The result should hold only the lines from the one with "Viewport: 402px width, 284px" through the final line of the data below, transcribed exactly, pictures left out.

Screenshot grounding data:
::::

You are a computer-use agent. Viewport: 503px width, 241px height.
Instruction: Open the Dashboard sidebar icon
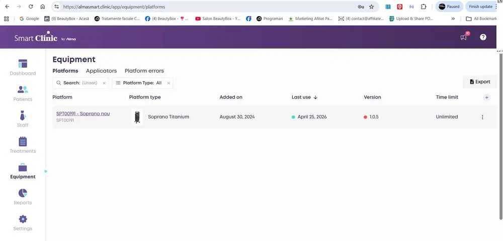(x=23, y=64)
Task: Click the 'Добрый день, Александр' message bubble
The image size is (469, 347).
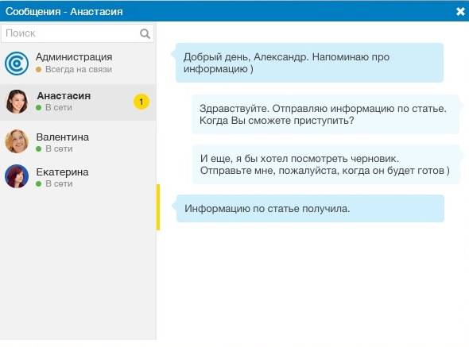Action: [309, 63]
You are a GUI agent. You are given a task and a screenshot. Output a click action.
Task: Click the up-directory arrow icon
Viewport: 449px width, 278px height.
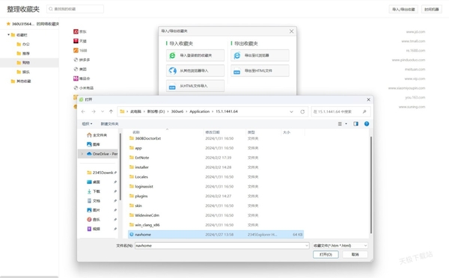click(x=111, y=111)
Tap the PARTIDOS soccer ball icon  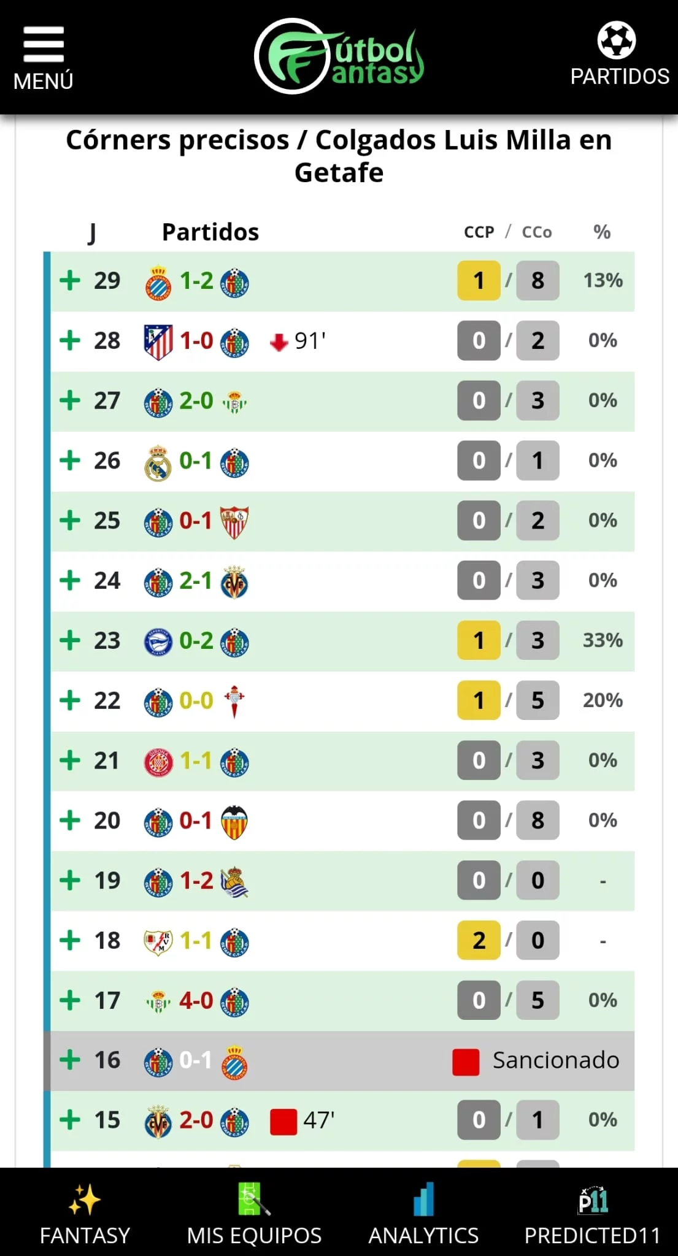click(x=617, y=40)
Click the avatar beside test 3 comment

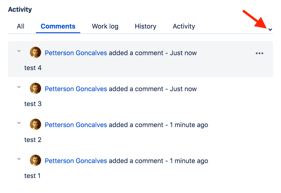(x=35, y=88)
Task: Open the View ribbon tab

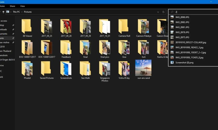Action: coord(23,6)
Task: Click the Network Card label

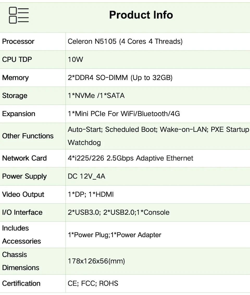Action: [24, 158]
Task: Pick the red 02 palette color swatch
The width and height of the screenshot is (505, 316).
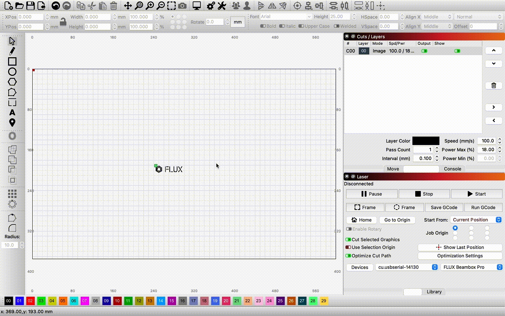Action: 30,301
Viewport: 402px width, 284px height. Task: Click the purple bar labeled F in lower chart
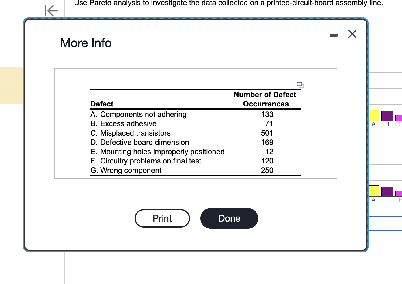click(x=387, y=191)
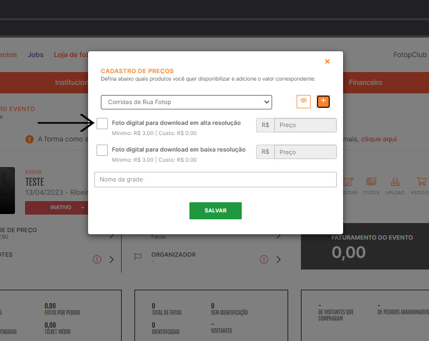The image size is (429, 341).
Task: Open the Corridas de Rua Fotop event dropdown
Action: pos(186,102)
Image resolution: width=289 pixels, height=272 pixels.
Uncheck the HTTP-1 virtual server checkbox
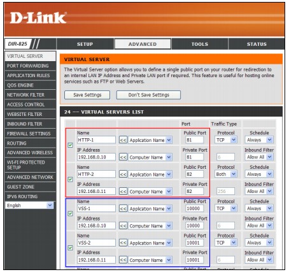click(x=70, y=145)
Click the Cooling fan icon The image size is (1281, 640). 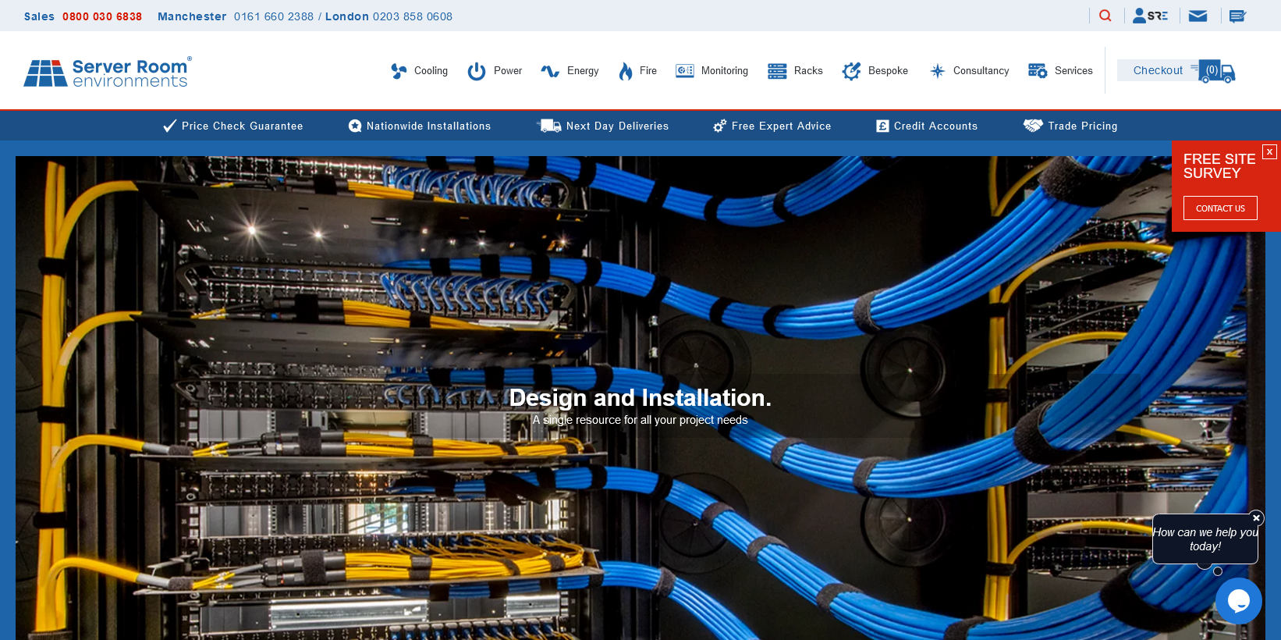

::::

■ Answer to the exercise:
Viewport: 402px width, 284px height. Task: Click the purple bar labeled F in lower chart
click(x=387, y=191)
The image size is (429, 341).
Task: Open the Corridas de Rua Fotop event dropdown
Action: pos(186,102)
Image resolution: width=289 pixels, height=272 pixels.
Uncheck the HTTP-1 virtual server checkbox
click(x=70, y=145)
Click the Cooling fan icon The image size is (1281, 640). 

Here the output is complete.